There are 2 implications in the identification of a population of patients with ALS with rapid progression. First, observations can be made at shorter intervals, since the rate of change is more rapid. Second, exploratory phase I-II clinical trials could be performed in relatively short periods, as the fast clinical decline and relatively homogeneous population involved implies that a relatively small number of patients would be needed to detect a treatment-related change in progression of the disease. We have previously shown that 2 neurophysiologic measurements, MUNE and the neurophysiologic index (NI), are correlated with ALS-FRS and sensitive in evaluating progression in an unselected group of patients with ALS.6,7 Each of these measurements showed significant change at 3 months, but not at 1 month.7 We therefore studied the potential utility of using change in ALS-FRS score in a 3-month lead-in period to select patients with rapid disease progression into phase II clinical trials designed to test drug efficacy. We reasoned that selecting patients with rapidly progressing disease for phase II trials of ALS would allow a much shorter trial duration than current trial designs, thus reducing the financial costs to sponsors and the social cost to patients and caregivers.

METHODS

Fifty-seven consecutively recruited patients (29 men and 28 women; mean age, 61.1 years; range, 32-78 years) with ALS were studied prospectively. The mean disease duration from first symptom was 16.4 months at study entry (range, 2-63 months). Full diagnostic workup was performed.8 Patients with other conditions, eg, diabetes mellitus, polyneuropathy, and ulnar nerve entrapment, were excluded. At study entry, 42 patients had probable ALS and 15, definite ALS.8 Forty-four had spinal onset (22 in upper and 22 in lower limbs) and 13 had bulbar onset. In this group of 57 patients, we measured the change in ALS-FRS score 3 months after recruitment, expressed as a percentage, to establish the rate of progression in each individual.

During this period, the median percentage change in ALS-FRS score was 3.7%. Using these data, we tested 2 potential cutoff points. We found that the 80th percentile of the distribution of these values defined a cutoff at 8.36% reduction in ALS-FRS score. Since the individual data points were not normally distributed, we applied a naperian logarithmic transformation to the data, which established a mean change of 3.82% (SD, +2.48). This mean value +2 SDs gave a cutoff point of 8.78%.

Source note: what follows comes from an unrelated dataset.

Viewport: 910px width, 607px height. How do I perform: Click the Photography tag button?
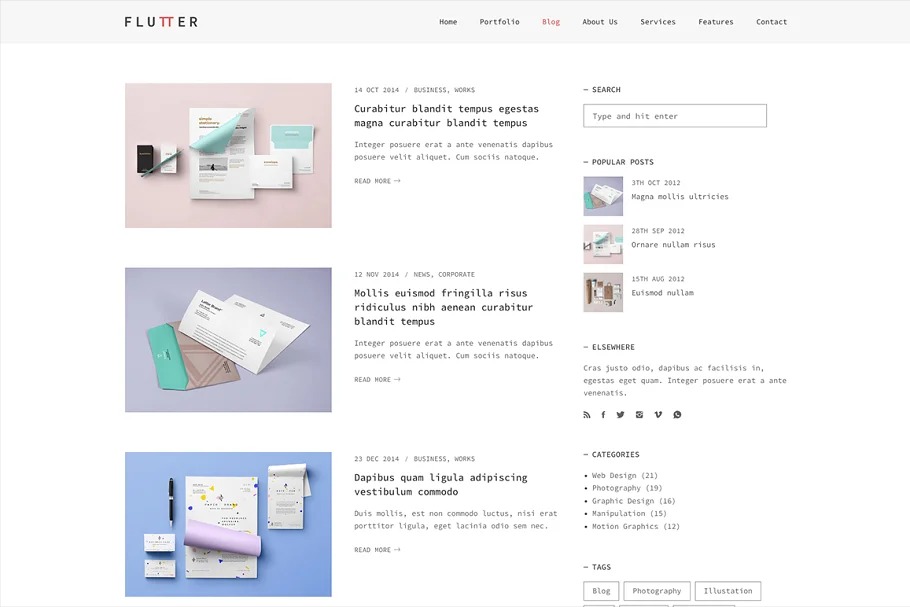tap(656, 591)
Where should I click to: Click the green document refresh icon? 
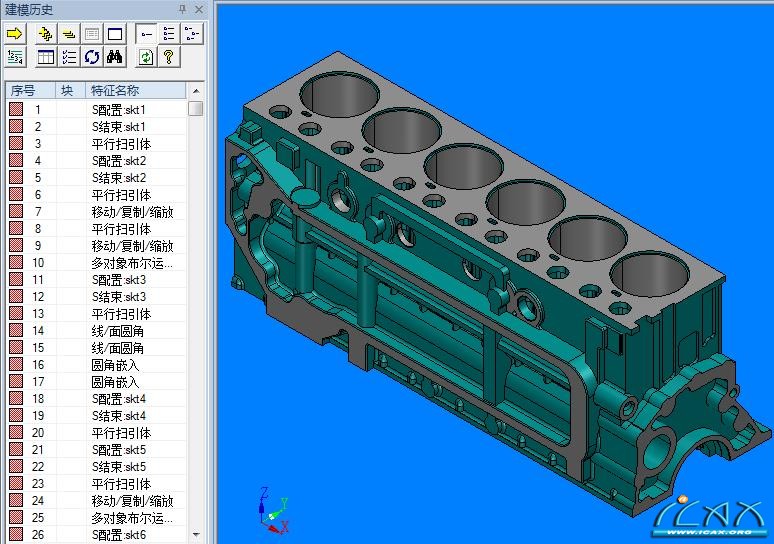tap(146, 57)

Inspection of the data showed that the 2 populations of patients with ALS defined by these 2 cutoff points were identical. The rapidly progressing group (group 1) contained 12 patients, in whom the ALS-FRS declined more than 8.78% in the 3-month lead-in period. There were 7 women and 5 men in this group (mean age, 59 years; range, 47-69 years) with a mean disease duration of 8.3 months (range, 2-20 months). Eight had spinal-onset and 4 had bulbar-onset ALS. Eight had probable and 4, definite ALS. In these 12 patients, the strength of the abductor digit minimi in at least one hand was greater than 2 on the Medical Research Council scale, and forced vital capacity at the end of the 3-month lead-in period was greater than 60% of predicted. All were taking riluzole. The other 45 slower-progressing patients formed group 2 (Figure).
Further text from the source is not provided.